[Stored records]

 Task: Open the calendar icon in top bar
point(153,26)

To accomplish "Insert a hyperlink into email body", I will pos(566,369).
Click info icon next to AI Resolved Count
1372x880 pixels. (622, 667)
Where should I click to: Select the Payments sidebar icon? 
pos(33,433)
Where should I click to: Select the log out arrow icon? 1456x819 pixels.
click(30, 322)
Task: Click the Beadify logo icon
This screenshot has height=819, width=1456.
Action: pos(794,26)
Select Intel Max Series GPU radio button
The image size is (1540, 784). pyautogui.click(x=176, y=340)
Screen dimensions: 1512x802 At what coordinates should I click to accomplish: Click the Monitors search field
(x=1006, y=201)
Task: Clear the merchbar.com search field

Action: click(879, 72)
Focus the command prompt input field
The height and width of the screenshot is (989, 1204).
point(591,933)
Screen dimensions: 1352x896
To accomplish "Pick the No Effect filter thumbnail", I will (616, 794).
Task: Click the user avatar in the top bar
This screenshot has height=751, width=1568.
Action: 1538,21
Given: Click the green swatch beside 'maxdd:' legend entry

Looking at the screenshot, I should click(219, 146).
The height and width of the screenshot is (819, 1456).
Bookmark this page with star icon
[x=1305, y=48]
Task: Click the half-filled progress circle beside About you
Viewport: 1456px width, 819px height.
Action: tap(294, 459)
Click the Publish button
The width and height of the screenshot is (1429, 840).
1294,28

What you have to do
For each line of the data that has the word "will", report that line.

Reply to the task
To accomplish "Insert a hyperlink into email body", I will pos(566,369).
To accomplish "Pick the No Effect filter thumbnail", I will (616, 794).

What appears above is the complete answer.